The very next day, it was reported that Richard Burton had his lawyer contact Cartier and buy the gem. The New York Daily News headline read “Liz Gets That Peachy Pear.” Burton told The New York Times, “It’s just a present for Liz.” In the same story it was announced the extraordinary gem would be put immediately on display at the Cartier Fifth Avenue Mansion for a week, before it was shipped to Elizabeth Taylor and Richard Burton.
Over 6,000 people a day lined up on Fifth Avenue in front of the Mansion to see the celebrated stone. Men, women and children waited patiently to get a glimpse. Salesmen fielded questions about how Elizabeth Taylor was going to wear the diamond. She had plans to keep it in the ring setting as well as wear it in a new Cartier necklace of pear-shape gems. They would not reveal the price Burton paid.
In 1970 Elizabeth Taylor wore her 69.42-carat pear diamond suspended from a Cartier necklace at the Oscars where she presented the award for Best Picture.
When the jewel was sent to Elizabeth Taylor and Richard Burton, an elaborate security plot was devised including three men with identical suitcases being dispatched from Cartier as decoys. One delivered it to the couple on their yacht Kalizma in Monaco. They were anchored in the tiny principality to attend Princess Grace’s Scorpion themed 40th birthday party at the Hotel Hermitage in Monte Carlo. Taylor caused a sensation when pictures of her were published wearing the diamond on the Cartier necklace with a black cape decorated with white scorpions. The public got a long look at the amazing diamond and Cartier necklace on television when the actress presented the Best Picture award at the 1970 Oscars.
The couple was good humored about the historic gem and massive amount of attention it received, particularly in the year following the sale. Once when he was asked about the stone, Burton quipped, “The diamond has so many carats it’s almost a turnip.” In the 1970 season premiere of Lucille Ball’s sitcom, Here’s Lucy, the couple made the gem, mounted in the ring, a prop for slapstick comedy. The six-minute sketch is a little slow to get underway but by the end becomes laugh out loud funny.
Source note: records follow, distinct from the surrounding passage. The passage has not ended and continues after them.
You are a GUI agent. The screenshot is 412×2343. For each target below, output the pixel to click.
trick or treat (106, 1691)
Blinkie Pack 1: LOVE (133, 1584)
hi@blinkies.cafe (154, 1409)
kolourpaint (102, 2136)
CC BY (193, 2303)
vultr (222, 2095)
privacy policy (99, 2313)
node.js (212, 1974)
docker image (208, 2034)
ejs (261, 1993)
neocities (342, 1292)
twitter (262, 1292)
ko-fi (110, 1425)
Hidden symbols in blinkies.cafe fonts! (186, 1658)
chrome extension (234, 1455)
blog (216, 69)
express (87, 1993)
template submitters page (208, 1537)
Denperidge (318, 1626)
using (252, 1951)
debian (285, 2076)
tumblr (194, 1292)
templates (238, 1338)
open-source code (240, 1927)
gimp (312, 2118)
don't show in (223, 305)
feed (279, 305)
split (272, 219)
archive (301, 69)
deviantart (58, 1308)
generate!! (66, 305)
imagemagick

On a more serious occasion, when Richard Burton received an OBE (Order of the British Empire) on his 45th birthday in 1970, Elizabeth Taylor sported the gem in a ring.
Shortly after the couple divorced in 1976, Elizabeth Taylor sold the diamond and donated a portion of the proceeds to fund the building of a hospital in Botswana. (Currently it is believed to be in a private collection.) While the actress expressed regrets at selling the diamond over the years, she most likely chose to do so because the insurance policy was prohibitive about how often she could wear it and how she needed to be attended by armed guards when she did so.
While the gem is known today as the Taylor-Burton Diamond, in the press coverage for all the years Elizabeth Taylor owned it, it’s almost always referred to as the Cartier Diamond. Indeed, in the 2011 New York Times obituary for Elizabeth Taylor, it is referred to as the Cartier Diamond. All evidence suggesting, the story surrounding the historic purchase of the amazing gem and the presentation at the Cartier Fifth Avenue Mansion became as much a part of the legend as the stars who made it an iconic emblem of their love story.